Aldo Rico (born 4 March 1943) is an Argentine retired Lieutenant Colonel and politician, famous for his role in the episodes of 1987 (usually referred to as "Semana Santa", or Easter week) and 1988 (the "Monte Caseros" mutiny) where sectors of the Armed Forces, known as carapintadas ("painted faces", due to their facial camouflage), revolted to protest the policies of President Raúl Alfonsín. Rico later created the MODIN political party and contested several elections. Rico was elected mayor of San Miguel (1997–2003) and was Minister of Police of Buenos Aires province for a short period in 1999.

==Role in Falklands (Malvinas) war==
Rico was born in Buenos Aires, and was an army major at the time of the 1982 Falklands War, serving as commander of the 602 Commando Company.

==The Carapintada uprising==
After the Falklands war, Rico was promoted to the rank of lieutenant colonel and started agitating against the prosecution for crimes against humanity of the 1976-1983 juntas. In 1987, Rico and his followers took up arms in Easter week and made a number of demands. The Argentine public was overly sensitive to any military claims as every President elected democratically since 1928 had been deposed by successive coups d'état, and rallied around Alfonsín, who agreed to consider the demands of the Carapintadas. No blood was shed in the episode, but Alfonsín was accused of caving in to insurgent demands, and came to be perceived as a weak president. Rico was sentenced to house arrest, but escaped in 1988 and led a second armed episode; he was imprisoned in its aftermath. Mohamed Alí Seineldín took over the leadership of the military rebellion, and Rico shifted his focus to electoral politics.

==Politics==
President Carlos Menem pardoned Rico in 1989 in the context of a series of pardons that included all former Junta members. Rico created the MODIN party (Movimiento por la Dignidad Nacional, "Movement for National Dignity"). Rico occupied several elective offices, including as a member of the Constitutional Convention during the Menem administration. He was elected as mayor of San Miguel in 1997. Two years later, Buenos Aires province governor Carlos Ruckauf named Rico as Minister of Police, but a series of scandals made Rico quit the post after four months.
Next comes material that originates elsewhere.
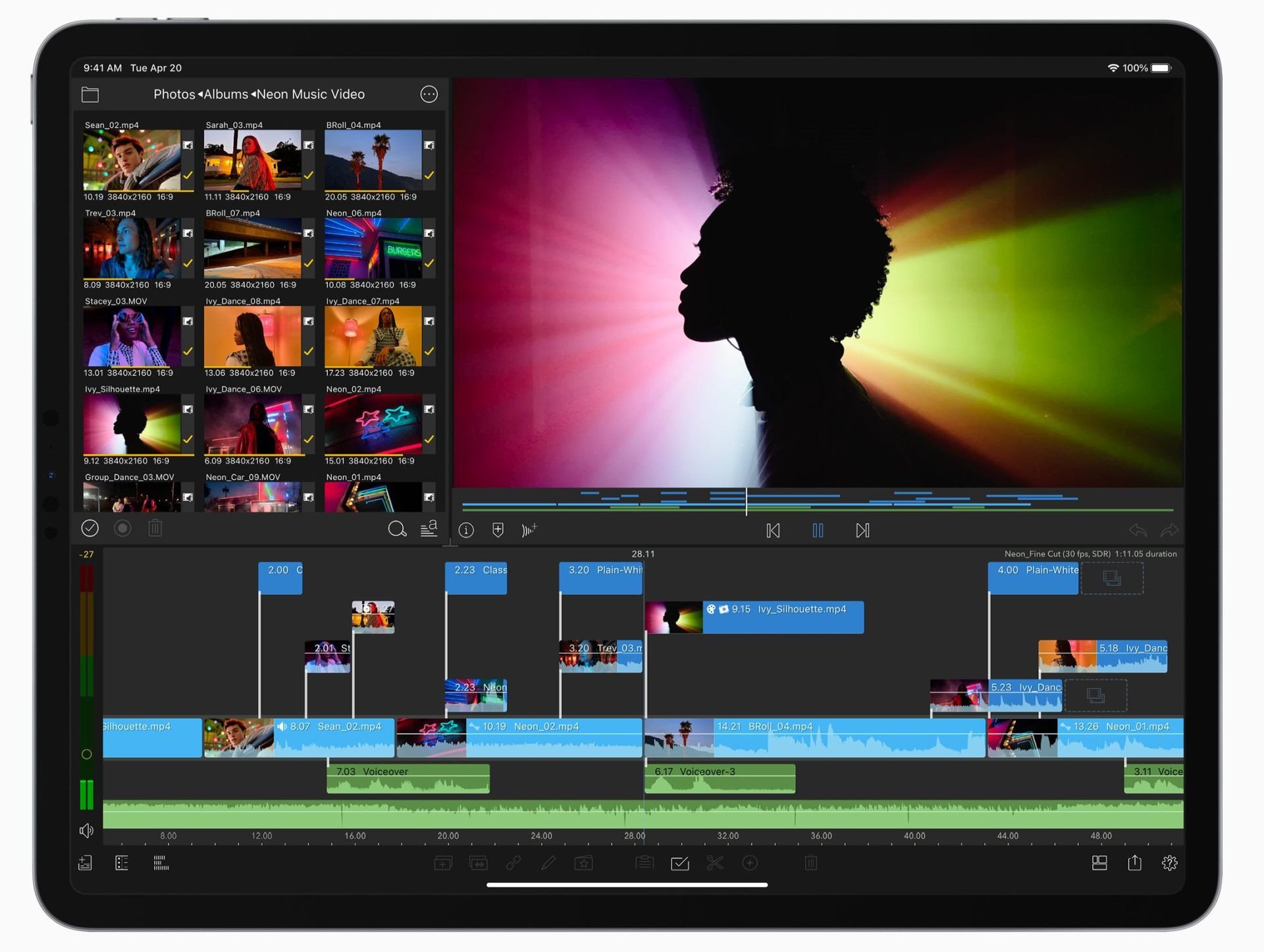
Task: Click the select-all checkmark circle button
Action: pos(90,528)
In the 2000s, Modin was merged into the Peronists; Rico declared his intent of running again for mayor in 2011.

==Violent attacks on Rico==

On 24 February 1998, Rico was accosted at the door of his house by two assailants in a pickup truck. One of them triggered a firearm twice, but it misfired. On 20 July 2007 he was attacked again while leaving his house to take his two step-daughters to school; he fired four or five shots in the air, and the robbers fled in a car.

On 6 February 2011 four or more armed men attempted to rob Rico and his family in their car at Moreno; he repelled the attack with his 9mm pistol. He was hit three times, not seriously, and may have fatally wounded an attacker.

==Notes==

- Monte Caseros: incendio en las chilcas Aldo Rico, Carlos Bernardo Borovinsky, Novela, Ediciones de la Osa Mayor, Buenos Aires. 1988, 240 páginas.